Concerto No. 1 is a typical specimen of an Albinoni violin concerto. In the outer movements the short solo passages flow out of and back into the tutti sections unobtrusively and spontaneously. Unlike a Vivaldi violin concerto, the mode of scoring is never allowed to dictate the structure. The central Adagio is a little old-fashioned: a chordal pattern with some elaboration on the principal violin. The cheerful swagger of the finale is quintessentially Albinonian.
Concerto No. 2, with one oboe, is the best-known concerto in the set. There are great similarities between the form Albinoni uses for the outer movements of his oboe concertos (including this one) and that of the da capo aria in operas and cantatas. The slow movement, which has been christened Albinonis second Adagio, is an expressive cantilena with a busy, but entirely subordinate, string accompaniment.
Concerto No. 3, with two oboes, pays tribute to Elector Maximilian Emanuel by simulating the sound of hunting horns, emblematic of courtly life. its middle movement provides a respite from the horn signals and tramping hooves in the shape of a melancholy siciliana. We return to all-string scoring for
Concerto No. 4. In its slow movement Albinoni pays tribute to the French style (very familiar at Munich, as at all German courts) by employing dotted rhythms and suggesting the manner of a chaconne fugal finale has some attractive cross-rhythms.
Concerto No. 5 has the bluff, no-nonsense manner of all Albinonis C major works. Its outer movements proceed at a leisurely pace, but their apparent repetitiveness conceals some attractive variations. In the elegiac Adagio, which moves to A minor, the solo oboe interweaves contrapuntally with the violins.
Concerto No. 6 once again offers homage to Maximilian Emanuel, this time not as a huntsman but as a military leader (he participated, none too successfully, in the War of the Spanish Succession). In the first movement the sound of fifes (represented by oboes) and drums is unmistakable.

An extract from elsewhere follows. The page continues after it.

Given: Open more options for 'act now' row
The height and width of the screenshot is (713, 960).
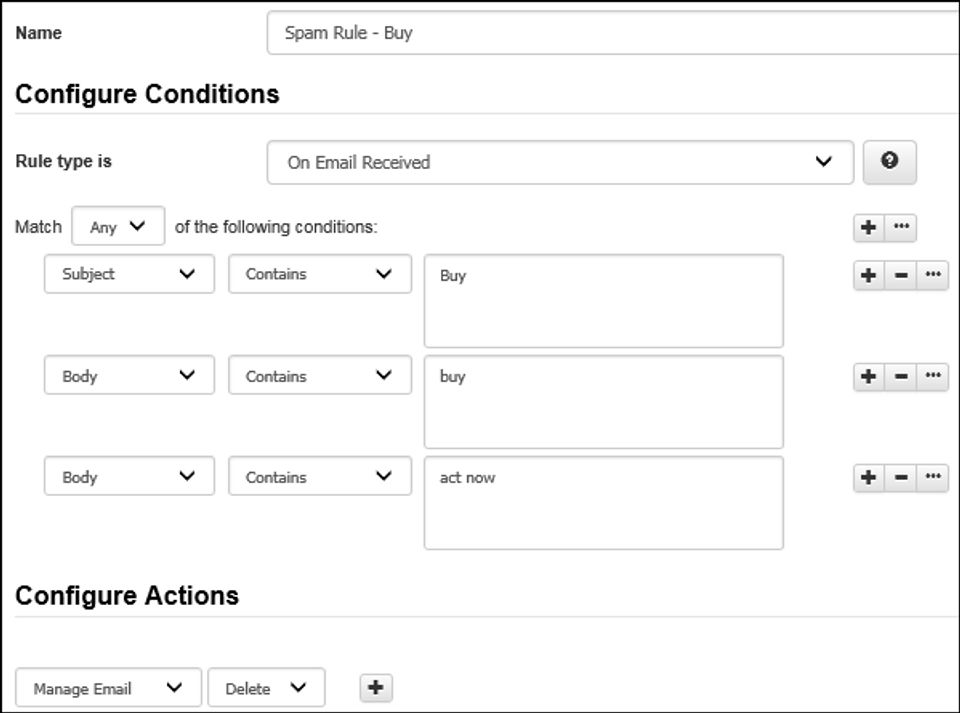Looking at the screenshot, I should 933,477.
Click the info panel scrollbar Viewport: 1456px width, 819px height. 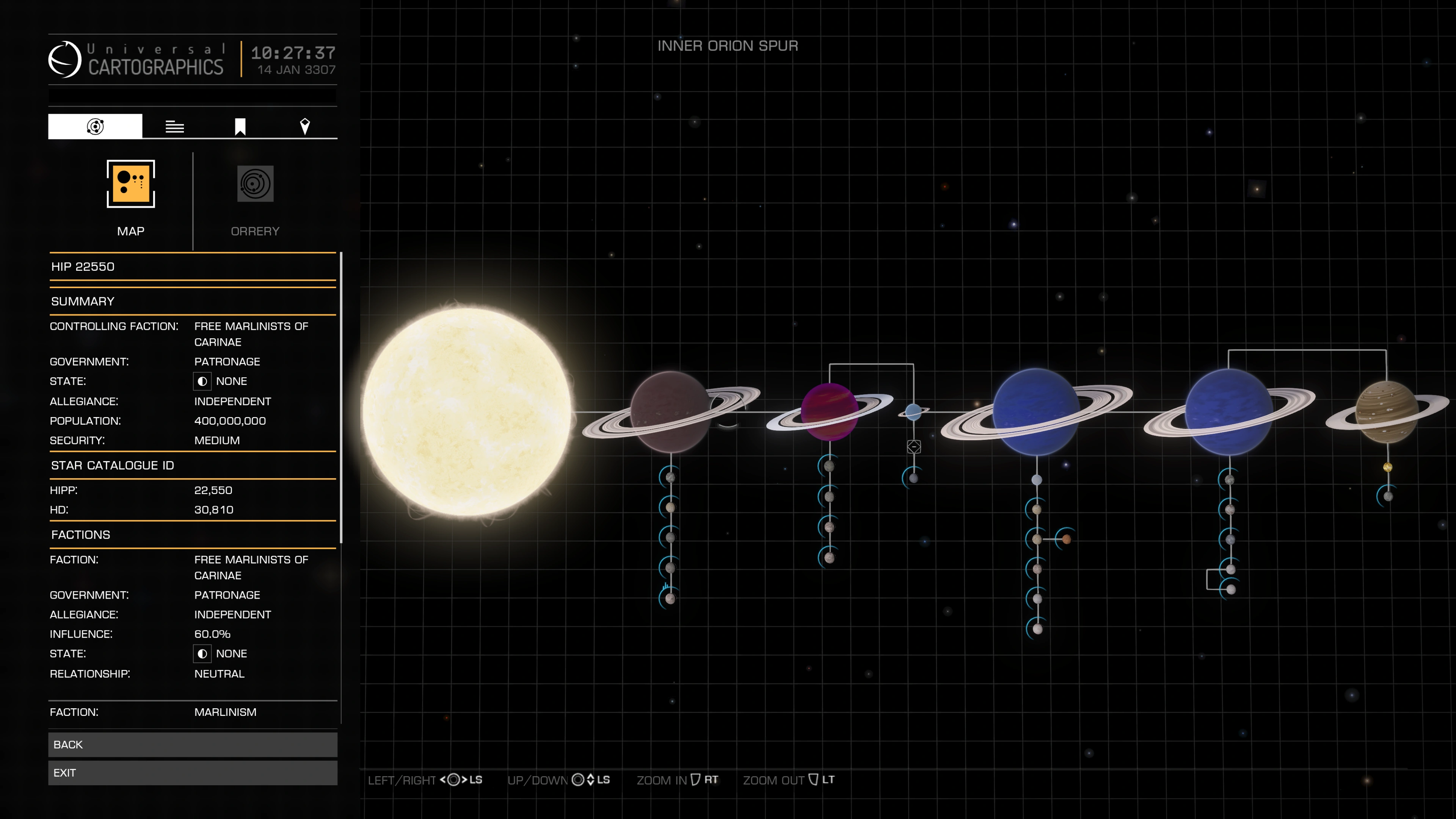point(341,399)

The finale forsakes the parade-ground for the ballroom; we catch here the strains of the fashionable minuet.
Concerto No. 7 is perhaps the jewel of the set. It has a slow movement that in its lachrymose languor conforms to a familiar Venetian tradition. To accentuate the atmosphere, the harpsichord continuo is suppressed and the double-bass plays pizzicato. The effervescent finale is, in structural terms, the most complex movement Albinoni ever wrote in a violin concerto.
Concerto No. 8, in Albinonis favourite stormy key of G minor, reminds us that these are (as the title-page says) concertos with rather than for oboe. In each movement the first violins have an important role as foils to, and partners of, the wind instrument. The monumental, almost ponderous quality of Concerto No. 5 returns in
Concerto No. 9, the second work of the set to be cast in C major. Arthur Hutchings described its finale very accurately as pulsating yet urbane.
Concerto No. 10 is the last of the four violin concertos. Its brisk first movement is noteworthy for its see-sawing syncopations and irrepressible high spirits. After a pensive slow movement comes a lively fugue. As he did earlier in Concerto No. 4, Albinoni imparts great zest here by means of hemiola cross-rhythms. A solo oboe returns for
Concerto No. 11. Its first movement has a Handelian athleticism combined with a welcome generosity of phrase-length. In the slow movement, in G minor, Albinoni reverts to his most conservative style; the opening is very reminiscent of that of the first movement of the sonata published as the penultimate work of his Op. 2 (1700). A modern touch appears, however, in the finale: the composer mixes minor and major phrases in a manner anticipating the galant, and after it the Classical, style.
Concerto No. 12 is slighter in its outer movements than the other three concertos with two oboes, returning to the scale of the prototypes in Op. 7. It recalls Op. 7 also in its many allusions to the style of the trumpet. The Adagio, however, conforms fully to type, featuring the dense but variegated texture that makes these concertos so individual.